Tension over the mysterious death came to the surface at the BET Awards, modified at the last minute as a tribute to Jackson's musical genius. Some stars bristled over coverage of Jackson's downward spiral during the last decade, filled with accusations of child molestation and bizarre behavior.
"He is one of our heroes," said rap artist and music impresario Sean "Diddy" Combs. "As African Americans, we are not going to let everybody beat him up."
Jackson, 50, was weeks away from an anticipated comeback with a series of 50 concerts in London. He rehearsed regularly up to the night before his death.
Concerns about his health had been rampant during his 2005 trial in California on charges of child sex abuse, of which he was acquitted. Last year, he was photographed in Las Vegas in a wheelchair.
'BARELY ATE, DRANK'
Promoter AEG Live said Jackson had passed a four-hour medical exam earlier this year.

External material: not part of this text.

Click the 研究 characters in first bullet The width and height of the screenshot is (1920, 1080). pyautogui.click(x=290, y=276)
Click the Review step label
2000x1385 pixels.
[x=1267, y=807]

Murray -- a cardiologist hired ahead of the concerts and paid by AEG, according to his lawyer -- was surprised to find Jackson unconscious and not breathing in his rented chateau in an upscale Los Angeles neighborhood.
"He barely ate, he barely drank. But (there was) nothing which would lead the doctor to believe that he had any possible problems that would cause sudden death," said Edward Chernoff, the attorney who accompanied Murray during three hours of police questioning on Saturday.
Los Angeles police said after questioning Murray that they do not consider him a suspect. Law enforcement sources told the Los Angeles Times the meeting revealed "no red flag" of criminal activity.
The Jackson family holed up in their L.A. compound making plans for a funeral that could take place on Wednesday, possibly at the Neverland estate in central California, family friend Stacy Brown said.
Brown told Reuters that a family source said Jackson had received an injection of the narcotic painkiller Demerol shortly before paramedics were called to the mansion.
"They have been concerned about his addiction to medicines for years," said Brown, who co-wrote the book "Michael Jackson: The Man Behind the Mask."
"It's been no family secret that they've been trying to get him help for his addiction," Brown said.
The family arranged for a second, private autopsy on Saturday after the Los Angeles coroner said it would need four to six more weeks to determine the exact cause of death.
Jesse Jackson, the civil rights leader who was with the Jackson family last week, echoed Joe Jackson's doubts about what transpired in his son's final hours.
"There is a concern about what happened the last 12 hours of Michael's life," Jackson told People magazine. "The doctor has shown some bizarre behavior."
Jackson is survived by three children aged 12, 11 and 7, the first two from his ex-wife Debbie Rowe and the last from an unidentified surrogate mother.
Addressing speculation of a custody battle over the children, Joe Jackson said in a statement from the BET red carpet that only he and wife Katherine "have authority for our son and his children."